Analyzing data¶

The analyze module fits regression models for inference. Two unified entrypoints — association_study for EWAS / PheWAS / GWAS and interaction_study for pairwise GxE / GxG via likelihood-ratio test — accept lists of outcomes and regressors, auto-detect the regression family (linear / logistic), support five genotype encodings (additive / dominant / recessive / codominant / edge), and parallelise the scan via joblib. Survey- aware estimation (sample weights with cluster-robust standard errors) is one flag away.
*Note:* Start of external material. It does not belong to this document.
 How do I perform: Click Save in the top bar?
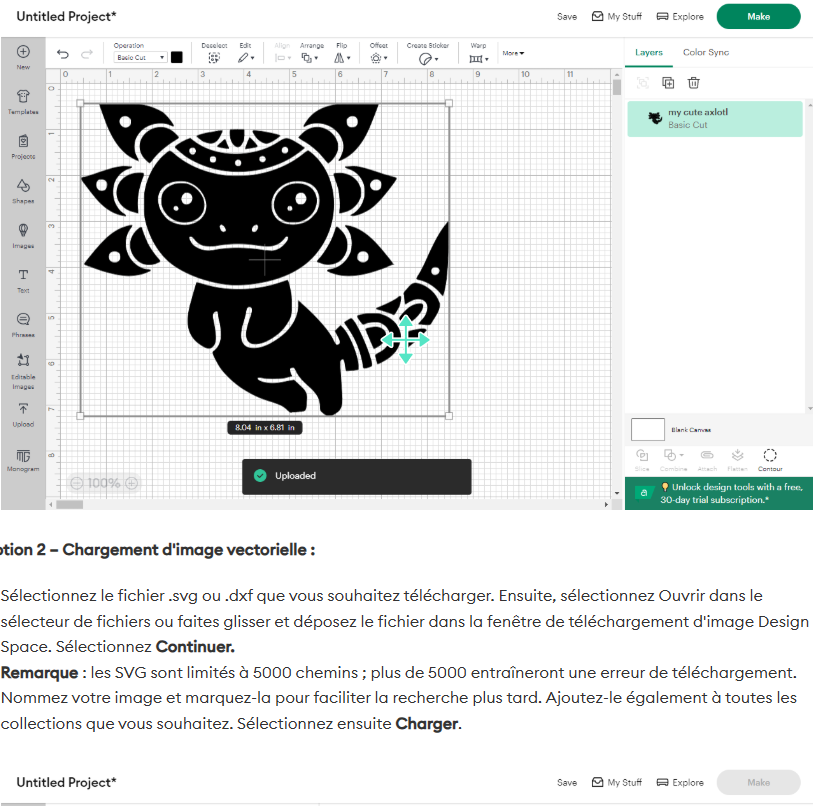[x=567, y=16]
Results land in an immutable RegressionResults container with chainable .with_correction → .passing → .top → .annotate → .summary methods, ready to be filtered, annotated against the IGEM knowledge graph, and persisted.

Tip

Every function in this module returns a :class:RegressionResults — an immutable, chainable container with built-in .with_correction → .passing → .top → .annotate → .summary fluency. Inputs are never mutated; each transformation returns a fresh result.

Note

No CLI commands for this module. Inference produces in-memory results for downstream filtering, plotting, or report generation within the same Python session. Use Python or a notebook.
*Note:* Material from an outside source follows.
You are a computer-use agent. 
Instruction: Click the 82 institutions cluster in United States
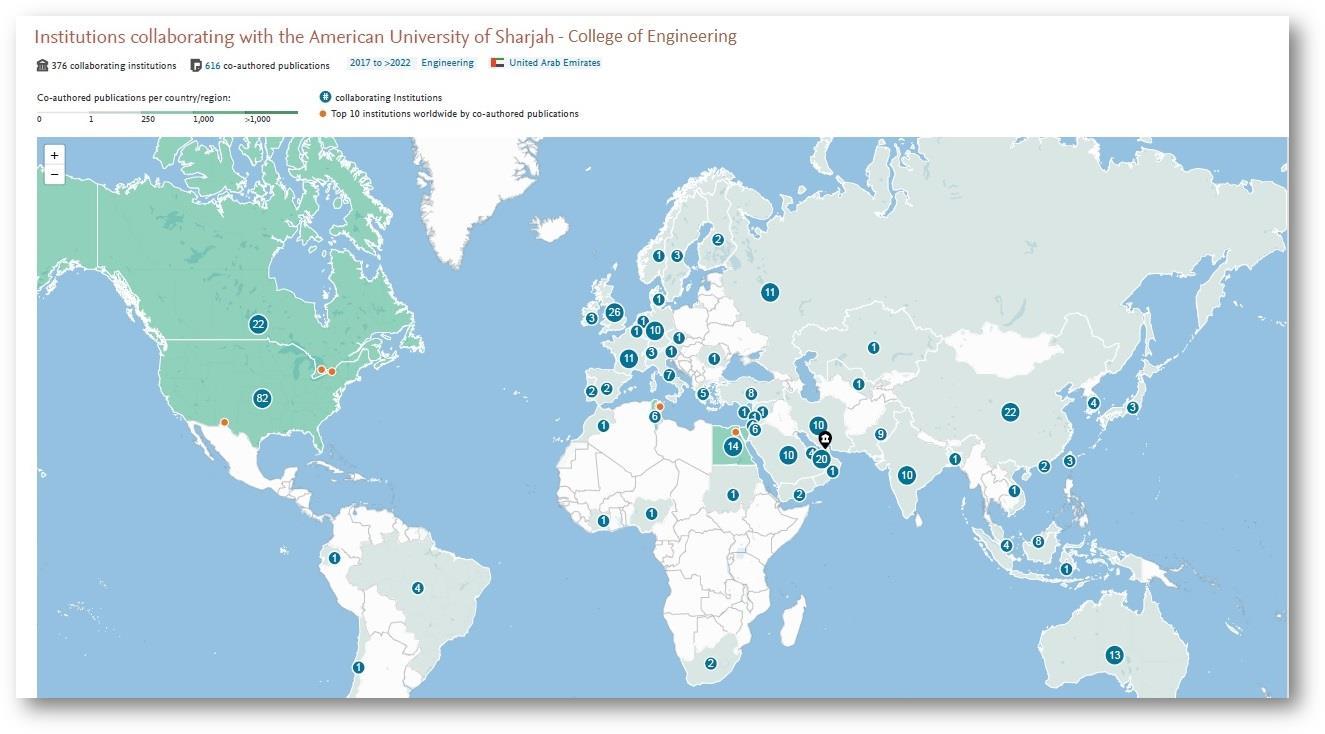point(262,398)

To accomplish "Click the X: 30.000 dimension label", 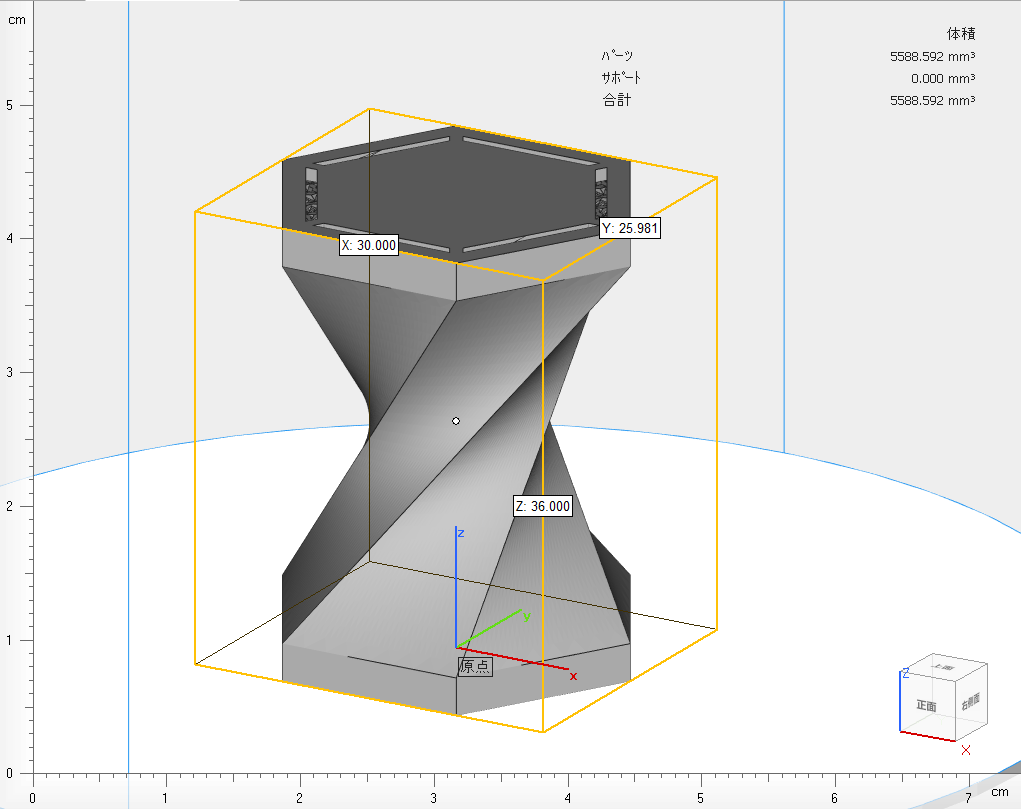I will (x=368, y=245).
By the end of this page you will know how to:

Choose between association_study (unified EWAS / PheWAS / GWAS), interaction_study (pairwise GxE / GxG via LRT), and the legacy specialized entrypoints (ewas, gwas, lrt).
Run single-outcome and multi-outcome PheWAS with per-outcome multiple-testing correction.
Test genotype regressors under five different encoding conventions (additive / dominant / recessive / codominant / edge).
Apply survey-aware estimation (weights + cluster-robust SE) for NHANES-style designs.
Parallelise the regression scan with n_jobs.
Read the canonical output schema — Wald / LRT p-values, ΔAIC, convergence flags — and chain transformations on it.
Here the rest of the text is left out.